# Текст для чтения
___
Иоанн Павел II. Поляк на Святом престоле — страница 46 из 170

[449].

* * *

Защищать традицию — это долг церкви. Но как поступить, если традиция противоречит текущей политике властей? Летом 1969 года епископат столкнулся с такой ситуацией лицом к лицу. Приближалась 50-я годовщина Варшавской битвы. Победа хоть и славная, но совершенно неуместная в контексте коммунистической пропаганды. Духовенству, понятно, не было никакого дела до партийных забот. В июне 1969 года епископы подготовили обращение к пастве в связи с юбилеем, не на шутку встревожив партийцев, которые испугались, что попы поссорят их с Москвой. Управление по делам вероисповеданий «в резком и даже оскорбительном для клира тоне» (по словам Войтылы) указало иерархам на вредность подобных деклараций[450]. В действие были приведены и другие рычаги партийно-государственной машины. Работники местных советов провели профилактические беседы с приходскими священниками, а партийная верхушка через ПАКС уведомила Ватикан, что последствия этого шага для церкви могут быть самые печальные. Апостольская столица, как доносил советский посол, прислушалась к мнению Варшавы и рекомендовала Вышиньскому воздержаться от зачитывания обращения. В итоге конференция епископата отменила свою акцию, хотя и направила в Управление по делам вероисповеданий протест[451].
___
# Фрагмент набора данных
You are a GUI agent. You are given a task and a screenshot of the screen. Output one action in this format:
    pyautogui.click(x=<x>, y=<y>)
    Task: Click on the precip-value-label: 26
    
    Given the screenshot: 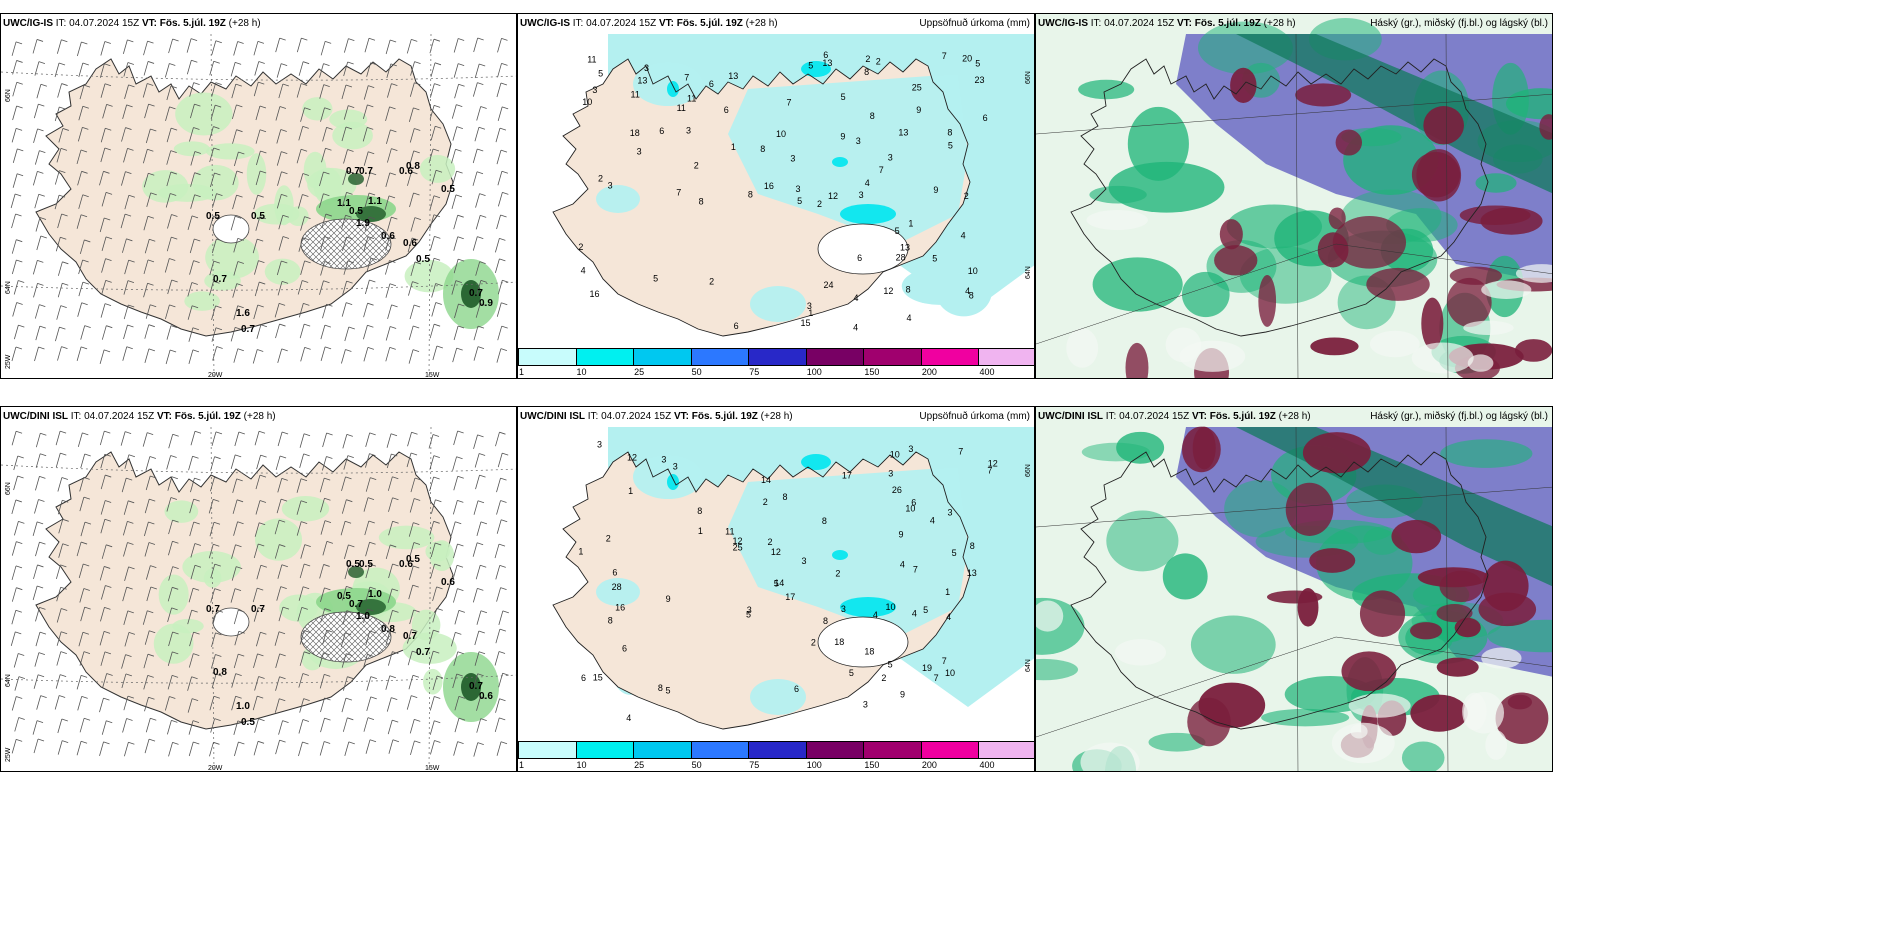 What is the action you would take?
    pyautogui.click(x=897, y=490)
    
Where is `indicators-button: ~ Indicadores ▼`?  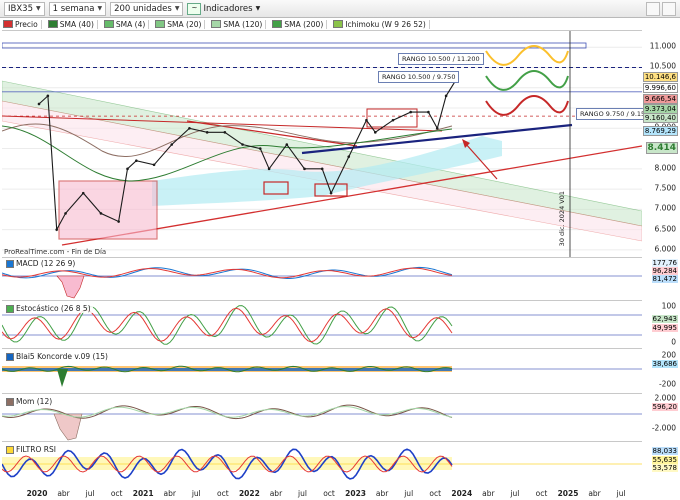 indicators-button: ~ Indicadores ▼ is located at coordinates (224, 8).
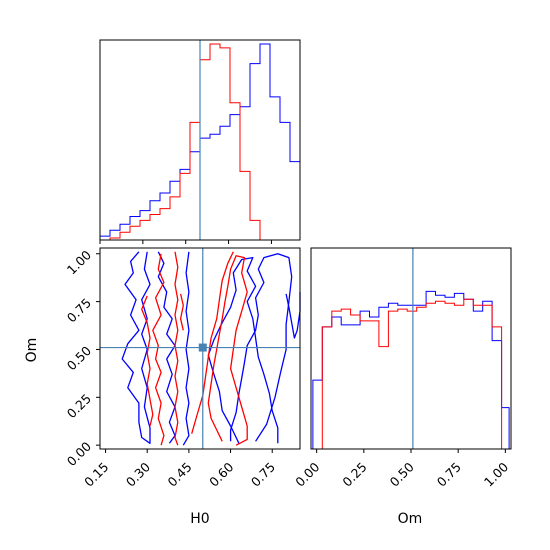  I want to click on hist-h0-ticks, so click(186, 242).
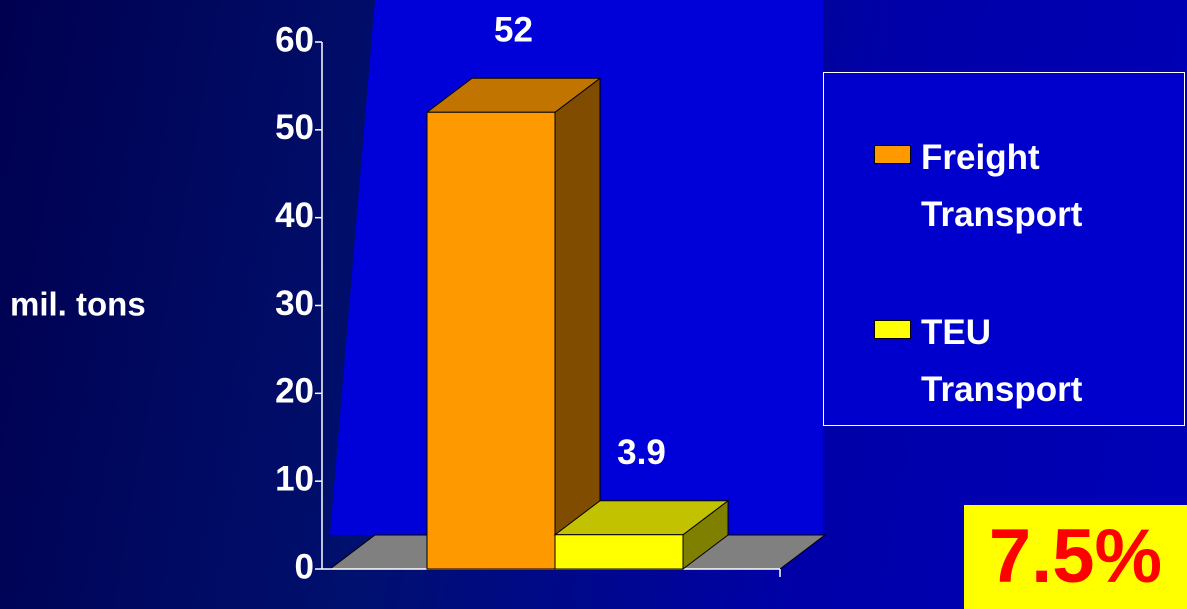 The width and height of the screenshot is (1187, 609). What do you see at coordinates (578, 324) in the screenshot?
I see `bar-side` at bounding box center [578, 324].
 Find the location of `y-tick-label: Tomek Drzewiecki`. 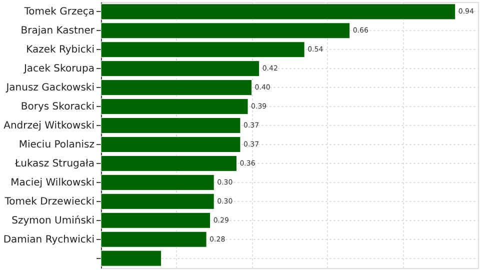

y-tick-label: Tomek Drzewiecki is located at coordinates (49, 202).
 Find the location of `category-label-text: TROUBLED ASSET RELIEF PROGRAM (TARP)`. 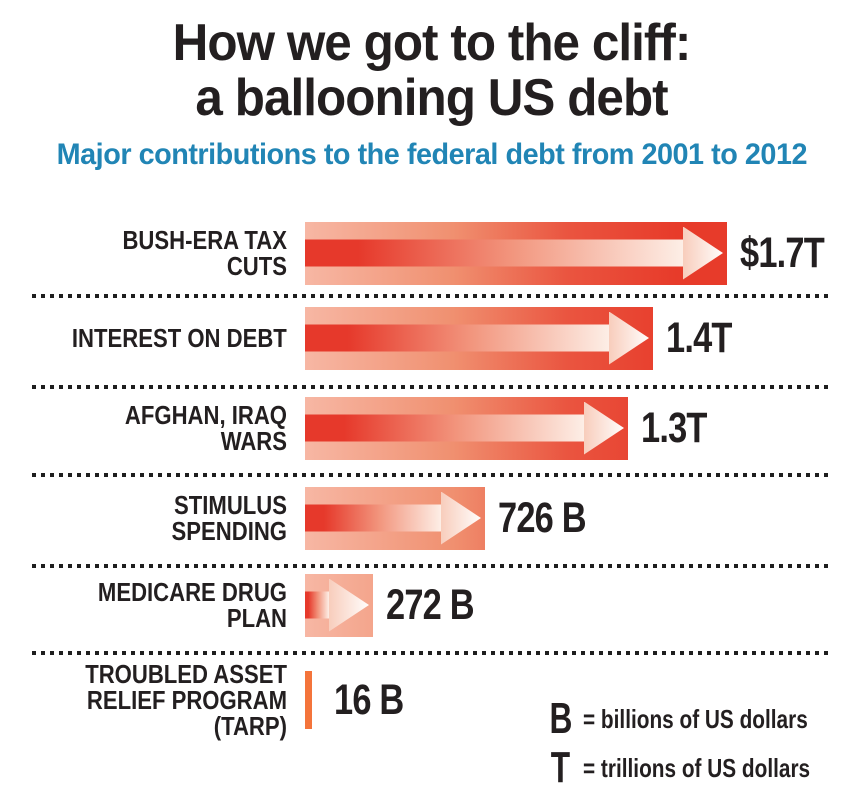

category-label-text: TROUBLED ASSET RELIEF PROGRAM (TARP) is located at coordinates (186, 700).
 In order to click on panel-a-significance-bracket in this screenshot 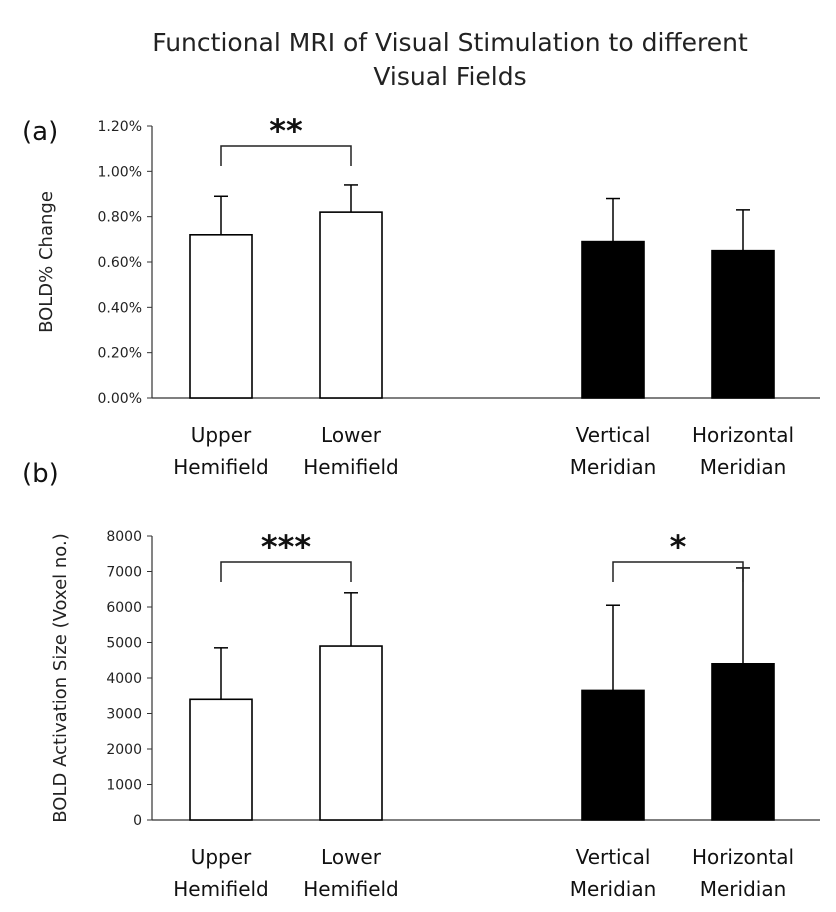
___
# Ваша задача
Пожалуйста, продолжите текст о польском епископате и юбилее Варшавской битвы, начав сразу после его последнего предложения. Строки — самостоятельный материал, к тексту они не относятся.

# Ожидаемый ответ
Запрет традиционных праздников, шельмование солдат и офицеров, оставшихся в эмиграции, катынская ложь, о которой не уставало напоминать радио «Свободная Европа», наконец замалчивание годовщины Варшавской битвы — разве удивительно, что падение коммунизма поляки восприняли как национальное освобождение?

День всех усопших верных, 2 ноября 1969 года, Войтыла провел в Болонье, на польском военном кладбище, поминая солдат Андерса. А спустя полгода ему довелось уже отслужить заупокойную мессу по самому Андерсу, похороненному в конце мая в Монте-Кассино, среди своих бойцов. Траурная церемония совпала с другим знаменательным событием: в Рим прибыли польские священники — бывшие узники нацистских концлагерей, участвовавшие в паломничестве по местам своего заключения — Маутхаузен, Дахау, Гузен. В Мюнхене их процессию, насчитывавшую двести человек, приветствовал кардинал Депфнер, а в Риме эта честь выпала Войтыле. Архиепископ произнес проповедь о судьбах поляков — солдат и заключенных: «Два этих исторических похода, хотя и не пересеклись в свое время, с самого начала были одним целым и служили одному делу»[452].

Поистине, то был год, полный потерь и скорби. Девятого октября 1970 года в Судане погиб Ежи Цесельский — участник Сообщества, один из самых близких Войтыле людей. Он преподавал в Хартумском университете и утонул в Ниле вместе с двумя детьми, когда пошел ко дну корабль, на котором он плыл. Войтыла встретил его вдову, возвращавшуюся с телами родных через Рим в Польшу. Архиепископ тоже срочно вернулся в Краков и отслужил панихиду по старому товарищу, а затем написал в «Тыгодник повшехны» статью о нем. Именно Цесельский был тем образцом семьянина, на который призывал равняться Войтыла в «Любви и ответственности». Без этого инженера, быть может, книга и вовсе не появилась бы на свет[453].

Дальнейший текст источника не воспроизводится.